That one command pulls a vanilla Sequoia image and boots it. Performance is near-native because there’s no extra hypervisor layer. If you’ve ever tried to test your agent on real macOS in CI, you know how rare that is.

Quickstart: Drive a Sandbox in 90 Seconds

The cleanest first run is the Linux container target — no VM disks, no licensing weirdness.

# Install
pip install cua

# Make sure Docker is running, then:
python - <<'PY'
import asyncio
from cua import Sandbox, Image

async def main():
    async with Sandbox.ephemeral(Image.linux()) as sb:
        await sb.shell.run("apt-get update && apt-get install -y firefox-esr")
        await sb.shell.run("firefox &")
        await asyncio.sleep(3)
        png = await sb.screenshot()
        with open("firefox.png", "wb") as f:
            f.write(png)
        await sb.mouse.click(640, 360)
        await sb.keyboard.type("hello cua")

asyncio.run(main())
PY

You get back firefox.png showing a real Firefox window inside a real Linux desktop. From here it’s the same code path whether you swap Image.linux() for Image.macos() (Apple Silicon required) or Image.windows().

A More Realistic Agent: Vision-Loop Sketch

If you want to wire a vision-capable LLM directly to Cua, the loop is short. Take a screenshot, ask the model for the next action as JSON, dispatch it via sb.mouse.click / sb.keyboard.type, repeat until done.

import asyncio, base64
from cua import Sandbox, Image
from anthropic import AsyncAnthropic

claude = AsyncAnthropic()

async def loop():
    async with Sandbox.ephemeral(Image.linux()) as sb:
        await sb.shell.run("firefox https://en.wikipedia.org &")
        await asyncio.sleep(4)
        for _ in range(8):
            shot = await sb.screenshot()
            msg = await claude.messages.create(
                model="claude-opus-4-7", max_tokens=512,
                messages=[{"role": "user", "content": [
                    {"type": "image", "source": {"type": "base64",
                        "media_type": "image/png",
                        "data": base64.b64encode(shot).decode()}},
                    {"type": "text", "text":
                        "Output ONE action as JSON: "
                        "{action:'click'|'type'|'done', x, y, text}."}
                ]}],
            )
            # parse JSON → sb.mouse.click / sb.keyboard.type / break

asyncio.run(loop())

If you don’t want to write that loop yourself, cua-agent ships one — and Cua-Bench uses --agent cua-agent as the default baseline.

Community Reactions

I went through the HN launch thread, the r/LocalLLaMA, r/cursor, and r/AI_Agents discussions, and the open GitHub issues. The reactions clustered into three groups:

Builders who’d been suffering: The “finally” reaction was strong. From the r/cursor launch thread: “Computer provides a PyAutoGUI-compatible interface that can be plugged into any AI agent system (OpenAI Agents SDK, Langchain, CrewAI, AutoGen, etc.).” The secure-environment angle keeps coming up — people don’t want to give Claude an unrestricted shell on their MacBook.

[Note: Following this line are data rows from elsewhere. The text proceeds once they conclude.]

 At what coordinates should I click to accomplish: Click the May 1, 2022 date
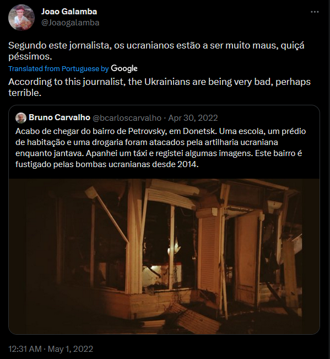pos(71,349)
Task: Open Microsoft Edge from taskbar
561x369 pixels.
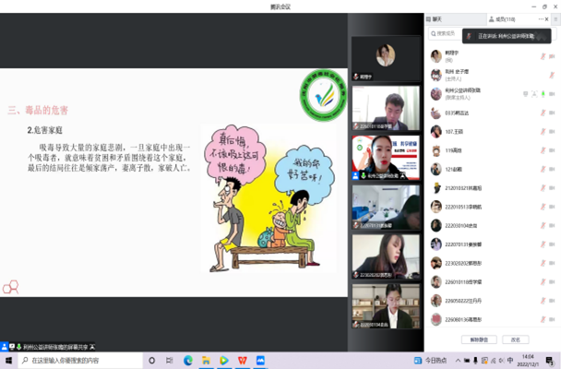Action: click(x=188, y=360)
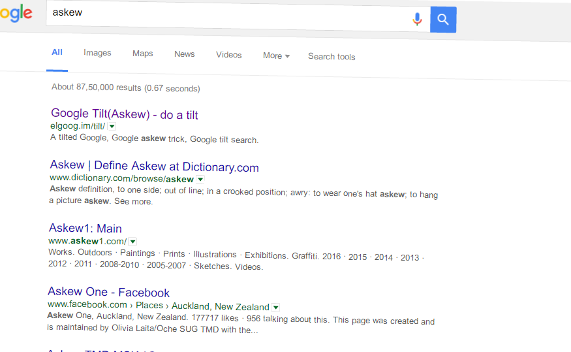Select the All results tab
This screenshot has height=352, width=571.
57,52
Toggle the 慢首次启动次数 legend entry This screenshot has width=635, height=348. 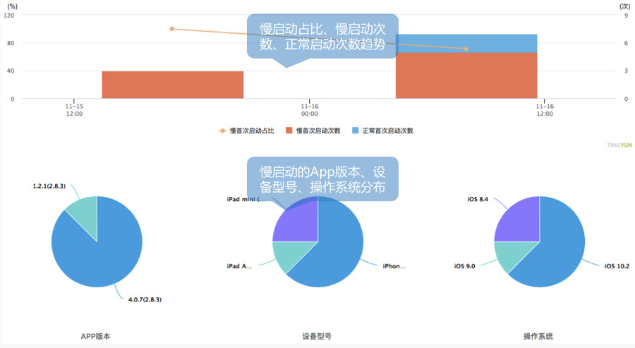coord(318,131)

Skeptics on the “screen pixels” approach: A recurring r/AI_Agents critique is that pixel-driving agents are inherently brittle. “Guardrails + recovery when it misclicks” is the real challenge. Cua’s trajectory recording helps with debugging but doesn’t solve brittleness; that’s still on the model.

The “Docker for CUA” framing landed: From r/LocalLLaMA: “Cua is the Docker for Computer-Use Agent.” That framing is doing a lot of work — and it’s accurate: ephemeral, image-based, ports-and-volumes shaped, easily snapshotted.

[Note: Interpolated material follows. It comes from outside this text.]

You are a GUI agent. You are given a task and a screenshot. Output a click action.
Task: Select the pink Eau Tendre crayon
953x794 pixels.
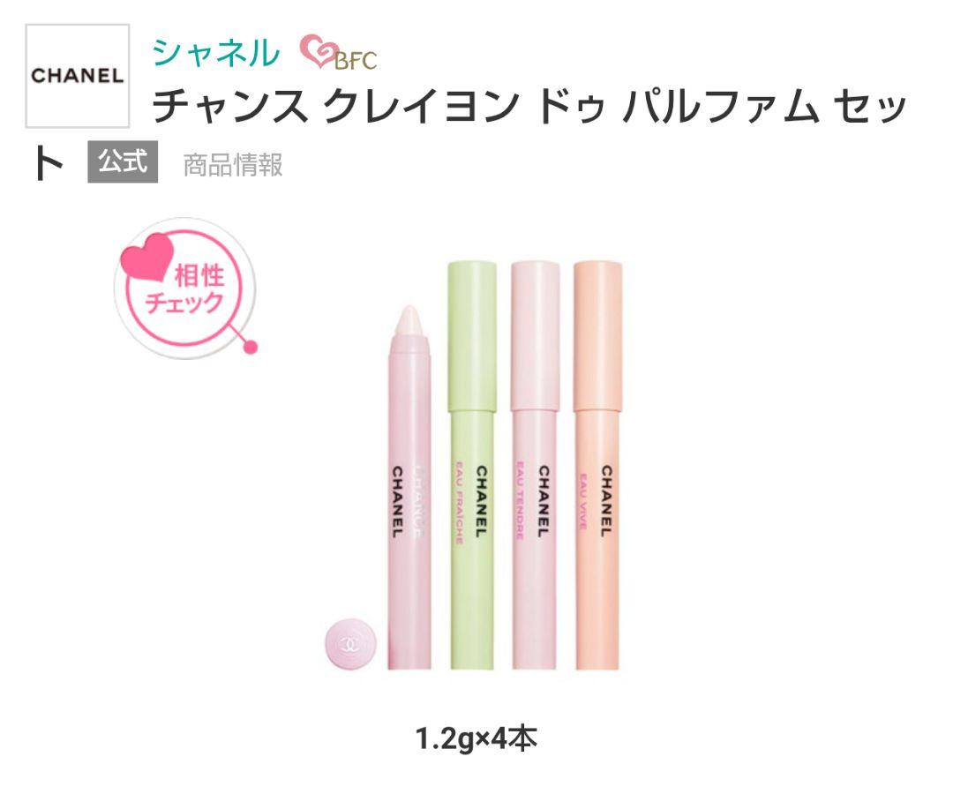pyautogui.click(x=535, y=465)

General HN sentiment: one of the more substantive YC-batch open-source agent projects, because the founders kept shipping infrastructure (Lume, the driver, cua-bench) instead of just an API wrapper.

Honest Limitations

After spending real time with it, here’s what I’d want to know before committing:

Apple Silicon only for macOS targets. Lume uses Virtualization.Framework, which means M-series Macs only. Intel Macs and non-Apple hosts can’t run macOS sandboxes. Linux/Windows/Android targets work everywhere.
The cloud runtime is a paid product. Self-hosted via local QEMU is fully supported and MIT-licensed, but if you want the managed cua.ai cloud you’re on a usage-based plan. That’s fine — somebody has to pay for the GPUs and disks — just be clear which path you’re on.
Disk and bandwidth. A macOS VM image is ~50 GB. A Windows image with software preinstalled is comparable. The first lume pull is a coffee break, not a 30-second affair.
The agent itself is still your problem. Cua gives you the substrate. The model that decides where to click is up to you. cua-agent provides a default ReAct loop, but state-of-the-art accuracy on OSWorld is still in the 30–50% range for the best models — this isn’t a “ship to grandma” technology yet.
MCP server feature parity. The MCP integration for Claude Code is solid for the Driver path (macOS native apps). The full Sandbox SDK over MCP is more recent — expect rough edges if you’re driving Windows VMs through Claude Code today.
The repo moves fast. 1,300+ stars per week is great for momentum and bad for stable APIs. Pin your cua version, read the changelog before upgrading, and keep an eye on the Discord for breaking changes.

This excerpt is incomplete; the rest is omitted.